Over the weekend, Rhys Taylor (highly respected Family Barrister with incredible knowledge of pensions and divorce) opined on twitter (@RhysTaylor32), that “Am really hoping that Buehrlen v Buehrlen (employment consultant not necessary in financial remedy proceedings) will not be transposed as reason to not to allow Pension SJEs”

By George Mathieson - March 2020


So too am I, otherwise Mrs. Mathieson will have to forego her Christmas present this year! However, there is a very serious point here.

Pensions are some of the most complex assets to be dealt with in Divorce proceedings. If they were not so complex, why are many lawyers being sued for professional negligence when dealing with pensions on divorce? Why, when the experts who deal with this subject day in day out have such long delivery times (in terms of producing expert witness reports) are not more people providing such reports? It is because the subject is so complex, and requires skills in a number of distinct disciplines:

  • It requires an almost obsessive knowledge of pensions and pensions law, which very few possess.
  • It requires a knowledge of how matrimonial law and law on Pensions and Divorce interacts with pension schemes and pension law.
  • It requires very good mathematical skills.
  • It requires knowledge of how scheme actuaries value pensions and understanding of the effect subtle changes in actuarial assumptions may have on CEVs, and the ability to use the Public Sector actuarial tables.
  • It requires an appetite for problem solving and lateral thinking.
  • It requires the ability to explain all of the above in clear English, so that the end user can understand what the expert is saying.

I recall David Lockett from Actuaries For Lawyers telling me once how long he studied the subject of Pensions and Divorce, and how many cases he looked at first, before he was prepared to sign out any reports.

I would suggest that in a lot of cases, what the pensions expert does in divorce proceedings, is an awful lot more complicated than what say an expert in company valuations does. Usually, the accountant only has to value one business. A pension’s expert will often have a number of different pensions, with different legal structures and attributes, and he needs not only to value each one, but then place comparative values on each one, so that the value of one pension can be compared with the value of another pension. The person valuing a business also, usually just has to value the business.
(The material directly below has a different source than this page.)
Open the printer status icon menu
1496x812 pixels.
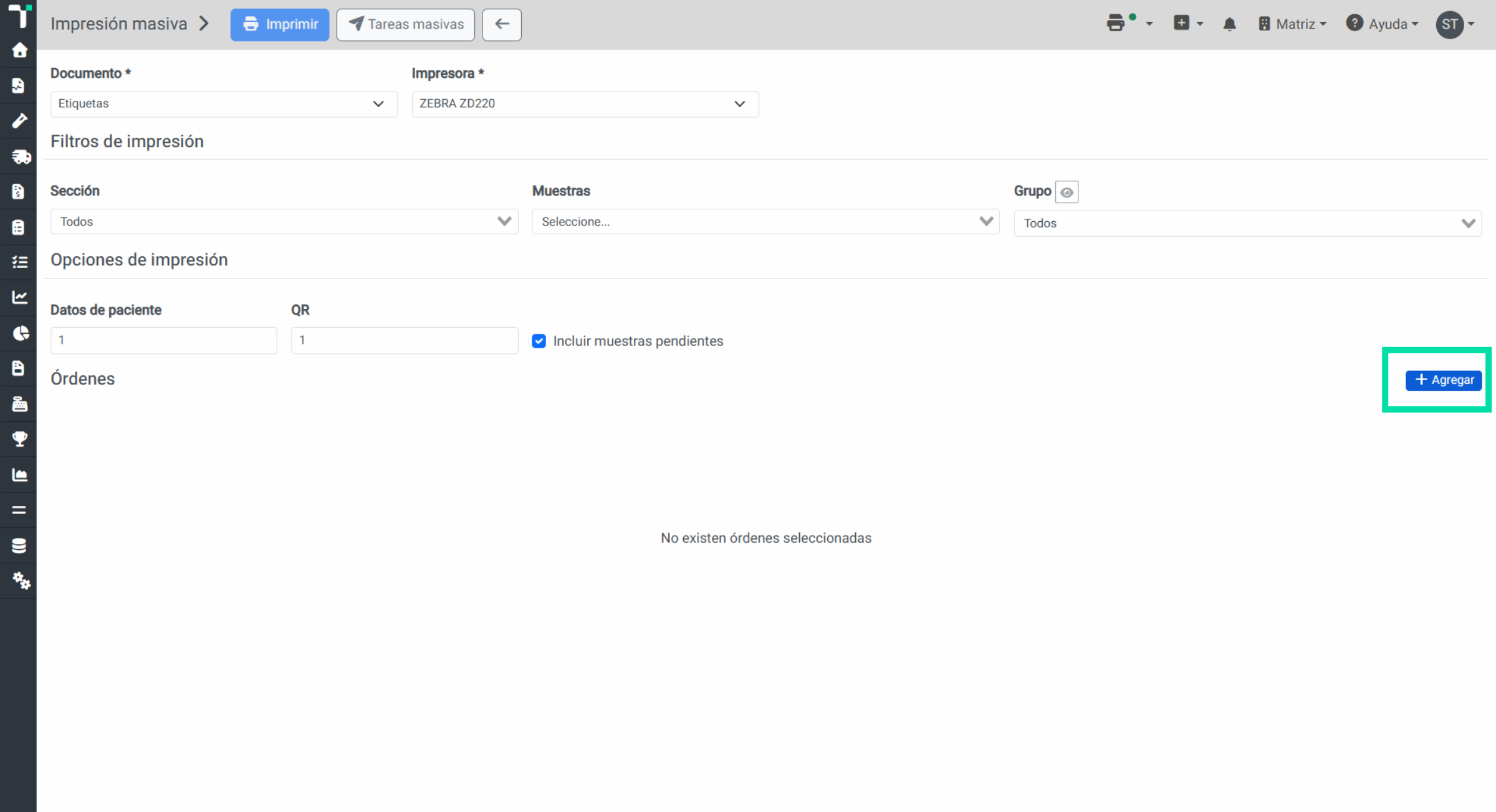[1129, 24]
The pension’s expert, having valued on a comparative and consistent basis a plethora of pensions, then has to provide suggestions as to how they could be divided, which ones are better to share, and how the sharing of a pension may manifest itself.

If the services of a pension’s expert are dispensed with, I take it the Courts would also be willing to accept the valuation H (£0 in the majority of cases) will place on his business for divorce proceedings!

So is it really feasible for satisfactory settlements to be reached in matrimonial proceedings without the involvement of a pension’s expert?

Well in certain cases, yes, and these will typically be cases where we are only dealing with defined contribution schemes, or pensions, in the overall context of the case are of proportionately small value. The Pensions Advisory Group (PAG) is wrestling with guidance for lawyers as to when it may not be necessary to instruct a pension’s expert.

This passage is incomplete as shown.